### Study text

-----

Background: An important way of improving healthcare services is through the implementation of evidence-based practice; but this requires an understanding of the extent to which it is occurring and the factors that are driving its implementation.
Objective: To examine the associations among the demographics of clinicians, the factors involved in the implementation of evidence-based practice, and the access of clinicians to various sources of information.
Study Design: Cross-sectional survey.
Methods: An online survey that was distributed to 300 Canadian prosthetic and orthotic clinicians. Associations of selected survey items were determined.
Results: Four primary associations were found and a further 18 were considered to be indicative of potential trends. Two of the primary associations were related to authorship and the utilization of scientific literature. Specifically, those clinicians who had previously authored or co-authored a peer-reviewed journal article were more likely to utilize scientific literature to guide their clinical practice.

-----

### Records shown
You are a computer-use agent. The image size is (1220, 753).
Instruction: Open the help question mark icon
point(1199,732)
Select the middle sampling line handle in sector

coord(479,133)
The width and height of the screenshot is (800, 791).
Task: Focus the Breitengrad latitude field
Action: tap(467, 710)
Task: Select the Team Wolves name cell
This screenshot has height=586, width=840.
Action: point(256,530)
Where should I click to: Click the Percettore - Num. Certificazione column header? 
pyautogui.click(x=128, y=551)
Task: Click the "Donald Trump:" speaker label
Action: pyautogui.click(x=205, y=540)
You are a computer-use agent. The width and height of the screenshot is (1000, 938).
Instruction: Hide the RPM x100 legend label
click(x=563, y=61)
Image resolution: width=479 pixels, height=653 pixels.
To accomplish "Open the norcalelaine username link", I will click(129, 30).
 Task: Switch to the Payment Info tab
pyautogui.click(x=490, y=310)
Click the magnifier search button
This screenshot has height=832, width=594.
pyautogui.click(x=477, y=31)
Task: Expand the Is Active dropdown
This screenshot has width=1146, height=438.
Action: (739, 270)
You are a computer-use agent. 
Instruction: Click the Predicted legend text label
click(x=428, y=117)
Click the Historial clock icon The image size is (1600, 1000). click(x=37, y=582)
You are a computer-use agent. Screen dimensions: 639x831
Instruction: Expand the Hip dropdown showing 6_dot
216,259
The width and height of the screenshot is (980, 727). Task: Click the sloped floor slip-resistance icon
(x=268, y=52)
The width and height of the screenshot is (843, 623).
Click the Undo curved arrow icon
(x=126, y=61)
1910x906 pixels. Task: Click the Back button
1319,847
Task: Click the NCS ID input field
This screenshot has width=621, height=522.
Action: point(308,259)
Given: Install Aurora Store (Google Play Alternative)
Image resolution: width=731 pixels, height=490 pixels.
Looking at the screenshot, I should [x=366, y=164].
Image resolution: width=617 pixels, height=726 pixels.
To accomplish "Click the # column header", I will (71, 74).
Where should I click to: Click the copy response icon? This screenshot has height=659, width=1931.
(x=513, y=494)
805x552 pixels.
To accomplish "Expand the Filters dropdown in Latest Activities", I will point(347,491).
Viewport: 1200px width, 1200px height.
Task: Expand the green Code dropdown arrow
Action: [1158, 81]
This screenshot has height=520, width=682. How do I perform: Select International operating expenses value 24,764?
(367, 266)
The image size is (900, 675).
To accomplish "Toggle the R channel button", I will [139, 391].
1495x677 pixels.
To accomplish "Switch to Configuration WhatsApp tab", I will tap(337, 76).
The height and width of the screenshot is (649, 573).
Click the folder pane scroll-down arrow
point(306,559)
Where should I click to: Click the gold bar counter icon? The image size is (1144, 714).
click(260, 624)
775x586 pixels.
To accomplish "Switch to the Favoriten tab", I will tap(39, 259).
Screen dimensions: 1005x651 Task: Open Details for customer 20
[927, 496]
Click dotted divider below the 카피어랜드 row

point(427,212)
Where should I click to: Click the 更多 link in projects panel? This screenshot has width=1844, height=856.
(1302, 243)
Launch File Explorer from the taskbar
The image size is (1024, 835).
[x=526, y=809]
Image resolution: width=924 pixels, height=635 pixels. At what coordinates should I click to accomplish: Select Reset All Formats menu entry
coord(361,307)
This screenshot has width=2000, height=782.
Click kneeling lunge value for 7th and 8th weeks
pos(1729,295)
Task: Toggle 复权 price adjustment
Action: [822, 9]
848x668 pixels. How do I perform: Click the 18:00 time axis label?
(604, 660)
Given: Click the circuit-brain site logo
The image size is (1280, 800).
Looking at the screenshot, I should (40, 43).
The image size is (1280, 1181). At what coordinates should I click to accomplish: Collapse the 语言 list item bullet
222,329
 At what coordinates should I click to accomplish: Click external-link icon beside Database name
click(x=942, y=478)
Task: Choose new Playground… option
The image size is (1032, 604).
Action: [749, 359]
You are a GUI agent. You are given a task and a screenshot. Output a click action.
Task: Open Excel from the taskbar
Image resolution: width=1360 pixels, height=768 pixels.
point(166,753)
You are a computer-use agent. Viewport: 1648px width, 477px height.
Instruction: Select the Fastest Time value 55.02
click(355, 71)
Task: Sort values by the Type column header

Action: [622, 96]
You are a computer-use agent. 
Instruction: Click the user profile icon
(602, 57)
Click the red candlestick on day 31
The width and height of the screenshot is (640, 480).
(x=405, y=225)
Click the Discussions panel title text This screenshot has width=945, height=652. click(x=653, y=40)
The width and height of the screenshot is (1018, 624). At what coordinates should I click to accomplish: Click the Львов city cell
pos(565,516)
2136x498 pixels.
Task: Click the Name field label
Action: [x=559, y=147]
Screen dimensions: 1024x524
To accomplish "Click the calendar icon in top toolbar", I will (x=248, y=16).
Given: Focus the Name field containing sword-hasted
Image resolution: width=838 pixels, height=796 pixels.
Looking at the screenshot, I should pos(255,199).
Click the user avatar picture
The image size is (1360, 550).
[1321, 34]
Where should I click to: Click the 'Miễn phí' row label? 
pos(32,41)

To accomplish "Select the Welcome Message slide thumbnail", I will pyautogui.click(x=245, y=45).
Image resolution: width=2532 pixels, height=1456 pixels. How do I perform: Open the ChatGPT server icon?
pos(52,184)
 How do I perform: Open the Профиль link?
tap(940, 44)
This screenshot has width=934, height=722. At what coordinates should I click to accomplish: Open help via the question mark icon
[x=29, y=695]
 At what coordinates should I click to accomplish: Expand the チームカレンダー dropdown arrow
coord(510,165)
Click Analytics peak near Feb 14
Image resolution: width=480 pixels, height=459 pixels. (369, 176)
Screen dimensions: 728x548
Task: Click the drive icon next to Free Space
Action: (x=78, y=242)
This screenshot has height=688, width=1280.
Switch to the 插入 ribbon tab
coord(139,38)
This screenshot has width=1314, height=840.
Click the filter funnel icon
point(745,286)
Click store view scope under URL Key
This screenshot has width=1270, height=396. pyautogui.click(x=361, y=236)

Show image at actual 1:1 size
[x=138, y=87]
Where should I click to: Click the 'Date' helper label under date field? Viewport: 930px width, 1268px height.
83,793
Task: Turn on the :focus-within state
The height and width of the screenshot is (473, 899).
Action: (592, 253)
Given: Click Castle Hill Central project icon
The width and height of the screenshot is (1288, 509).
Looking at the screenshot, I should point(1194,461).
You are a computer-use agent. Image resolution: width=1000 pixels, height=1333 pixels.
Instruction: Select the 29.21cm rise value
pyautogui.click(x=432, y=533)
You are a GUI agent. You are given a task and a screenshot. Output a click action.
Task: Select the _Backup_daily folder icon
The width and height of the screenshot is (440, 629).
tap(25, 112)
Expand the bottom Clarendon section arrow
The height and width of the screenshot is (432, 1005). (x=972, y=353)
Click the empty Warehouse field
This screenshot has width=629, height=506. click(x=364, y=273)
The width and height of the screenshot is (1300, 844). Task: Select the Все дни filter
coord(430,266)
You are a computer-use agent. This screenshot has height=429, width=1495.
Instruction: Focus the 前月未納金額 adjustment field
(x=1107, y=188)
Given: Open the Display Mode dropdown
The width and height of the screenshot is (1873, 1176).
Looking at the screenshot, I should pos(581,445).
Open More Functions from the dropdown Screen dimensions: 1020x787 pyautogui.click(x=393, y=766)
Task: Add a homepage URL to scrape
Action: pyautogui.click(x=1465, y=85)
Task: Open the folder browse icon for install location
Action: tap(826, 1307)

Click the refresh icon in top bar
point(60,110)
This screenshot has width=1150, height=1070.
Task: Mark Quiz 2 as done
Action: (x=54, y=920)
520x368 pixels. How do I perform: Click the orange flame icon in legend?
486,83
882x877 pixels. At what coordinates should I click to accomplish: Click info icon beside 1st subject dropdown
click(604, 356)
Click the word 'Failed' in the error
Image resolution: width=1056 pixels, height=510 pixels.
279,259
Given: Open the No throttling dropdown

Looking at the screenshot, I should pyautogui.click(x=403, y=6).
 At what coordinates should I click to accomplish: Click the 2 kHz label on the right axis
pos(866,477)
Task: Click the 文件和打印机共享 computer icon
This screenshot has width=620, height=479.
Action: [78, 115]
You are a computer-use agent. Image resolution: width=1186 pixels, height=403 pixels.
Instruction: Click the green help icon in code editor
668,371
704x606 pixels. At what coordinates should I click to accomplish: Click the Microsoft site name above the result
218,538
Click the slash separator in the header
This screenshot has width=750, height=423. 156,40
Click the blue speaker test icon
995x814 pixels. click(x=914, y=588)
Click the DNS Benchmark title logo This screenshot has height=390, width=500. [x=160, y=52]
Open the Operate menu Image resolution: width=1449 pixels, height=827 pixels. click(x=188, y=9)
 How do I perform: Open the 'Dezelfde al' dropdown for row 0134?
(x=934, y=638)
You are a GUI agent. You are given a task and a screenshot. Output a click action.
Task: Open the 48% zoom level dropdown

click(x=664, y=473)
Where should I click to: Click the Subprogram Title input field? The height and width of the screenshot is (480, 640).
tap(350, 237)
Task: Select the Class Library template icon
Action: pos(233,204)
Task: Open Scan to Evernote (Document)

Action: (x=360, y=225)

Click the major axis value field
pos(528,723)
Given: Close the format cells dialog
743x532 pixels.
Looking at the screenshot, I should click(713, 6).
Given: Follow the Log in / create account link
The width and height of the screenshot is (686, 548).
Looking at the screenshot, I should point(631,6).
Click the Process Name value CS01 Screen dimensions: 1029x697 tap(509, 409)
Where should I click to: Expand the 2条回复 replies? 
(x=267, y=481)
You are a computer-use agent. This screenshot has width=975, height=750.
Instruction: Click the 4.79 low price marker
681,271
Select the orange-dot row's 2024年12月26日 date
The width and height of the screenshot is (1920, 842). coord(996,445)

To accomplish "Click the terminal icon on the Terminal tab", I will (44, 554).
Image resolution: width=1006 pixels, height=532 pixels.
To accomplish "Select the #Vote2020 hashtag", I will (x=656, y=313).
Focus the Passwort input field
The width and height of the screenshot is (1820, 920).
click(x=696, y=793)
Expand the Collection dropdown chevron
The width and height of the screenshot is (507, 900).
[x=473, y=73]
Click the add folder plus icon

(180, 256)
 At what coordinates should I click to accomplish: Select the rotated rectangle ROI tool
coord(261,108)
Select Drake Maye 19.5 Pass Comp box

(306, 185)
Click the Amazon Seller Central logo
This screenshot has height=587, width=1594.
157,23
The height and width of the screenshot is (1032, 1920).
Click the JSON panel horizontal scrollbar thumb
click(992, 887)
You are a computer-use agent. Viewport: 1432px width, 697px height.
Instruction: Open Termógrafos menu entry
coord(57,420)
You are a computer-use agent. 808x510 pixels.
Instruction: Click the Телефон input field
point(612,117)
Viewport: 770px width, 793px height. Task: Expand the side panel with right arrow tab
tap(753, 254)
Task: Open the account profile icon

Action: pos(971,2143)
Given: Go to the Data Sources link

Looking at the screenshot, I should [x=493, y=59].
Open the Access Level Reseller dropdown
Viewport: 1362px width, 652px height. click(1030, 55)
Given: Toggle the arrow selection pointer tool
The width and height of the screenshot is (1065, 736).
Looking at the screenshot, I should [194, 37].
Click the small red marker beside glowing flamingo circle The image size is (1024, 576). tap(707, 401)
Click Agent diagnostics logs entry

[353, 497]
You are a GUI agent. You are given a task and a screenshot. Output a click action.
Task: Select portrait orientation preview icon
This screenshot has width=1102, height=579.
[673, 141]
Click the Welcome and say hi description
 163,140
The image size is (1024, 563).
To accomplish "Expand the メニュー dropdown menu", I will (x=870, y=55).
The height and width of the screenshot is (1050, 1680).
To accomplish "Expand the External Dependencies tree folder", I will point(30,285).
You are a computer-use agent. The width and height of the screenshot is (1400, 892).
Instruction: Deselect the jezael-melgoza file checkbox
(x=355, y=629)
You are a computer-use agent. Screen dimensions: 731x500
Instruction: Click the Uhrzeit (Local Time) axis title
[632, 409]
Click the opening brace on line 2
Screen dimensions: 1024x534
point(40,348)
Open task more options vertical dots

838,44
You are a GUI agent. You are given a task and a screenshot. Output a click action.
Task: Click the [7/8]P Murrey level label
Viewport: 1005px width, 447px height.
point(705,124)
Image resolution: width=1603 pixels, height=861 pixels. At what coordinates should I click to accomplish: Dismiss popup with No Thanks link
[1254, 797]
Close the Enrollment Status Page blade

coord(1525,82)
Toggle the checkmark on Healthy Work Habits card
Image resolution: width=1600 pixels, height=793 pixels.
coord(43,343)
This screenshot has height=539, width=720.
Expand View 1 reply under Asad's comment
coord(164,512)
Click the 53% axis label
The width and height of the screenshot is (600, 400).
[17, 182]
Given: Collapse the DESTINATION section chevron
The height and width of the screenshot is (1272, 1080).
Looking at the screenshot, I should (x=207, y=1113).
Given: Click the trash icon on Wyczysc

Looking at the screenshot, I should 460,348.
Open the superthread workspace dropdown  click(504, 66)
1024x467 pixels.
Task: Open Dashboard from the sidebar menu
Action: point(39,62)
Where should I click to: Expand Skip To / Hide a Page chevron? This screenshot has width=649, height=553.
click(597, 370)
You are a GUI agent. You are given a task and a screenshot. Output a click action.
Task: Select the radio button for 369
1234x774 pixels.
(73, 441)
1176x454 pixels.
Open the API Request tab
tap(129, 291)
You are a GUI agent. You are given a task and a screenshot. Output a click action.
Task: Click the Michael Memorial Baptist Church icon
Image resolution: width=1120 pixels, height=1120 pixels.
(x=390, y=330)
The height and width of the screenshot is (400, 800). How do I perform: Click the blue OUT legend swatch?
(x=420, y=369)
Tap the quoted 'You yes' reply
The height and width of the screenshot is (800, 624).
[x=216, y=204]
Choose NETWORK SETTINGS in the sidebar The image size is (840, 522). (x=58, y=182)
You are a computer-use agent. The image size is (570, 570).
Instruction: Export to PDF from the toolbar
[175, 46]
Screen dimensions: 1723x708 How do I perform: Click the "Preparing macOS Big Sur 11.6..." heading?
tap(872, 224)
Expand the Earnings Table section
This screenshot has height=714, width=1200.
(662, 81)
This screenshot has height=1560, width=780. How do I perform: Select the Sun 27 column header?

-----

### What is required
Please write what comes next in the evidence-based practice abstract, starting after its last sentence. The lines have nothing to do with the evidence-based practice abstract.

### Task response
Conclusions: This study has highlighted important demographics which can be targeted for greater implementation of evidence-based practice. Above all, facilitating engagement of clinicians in research and its dissemination may promote a higher consumption of research evidence leading to improved evidence-based practice.
This study provides information about the underlying facilitators and inhibitors of evidence-based practice in prosthetics and orthotics. The findings aim to inform those involved in improving existing clinical practices, including educators, professional organizations and governing bodies.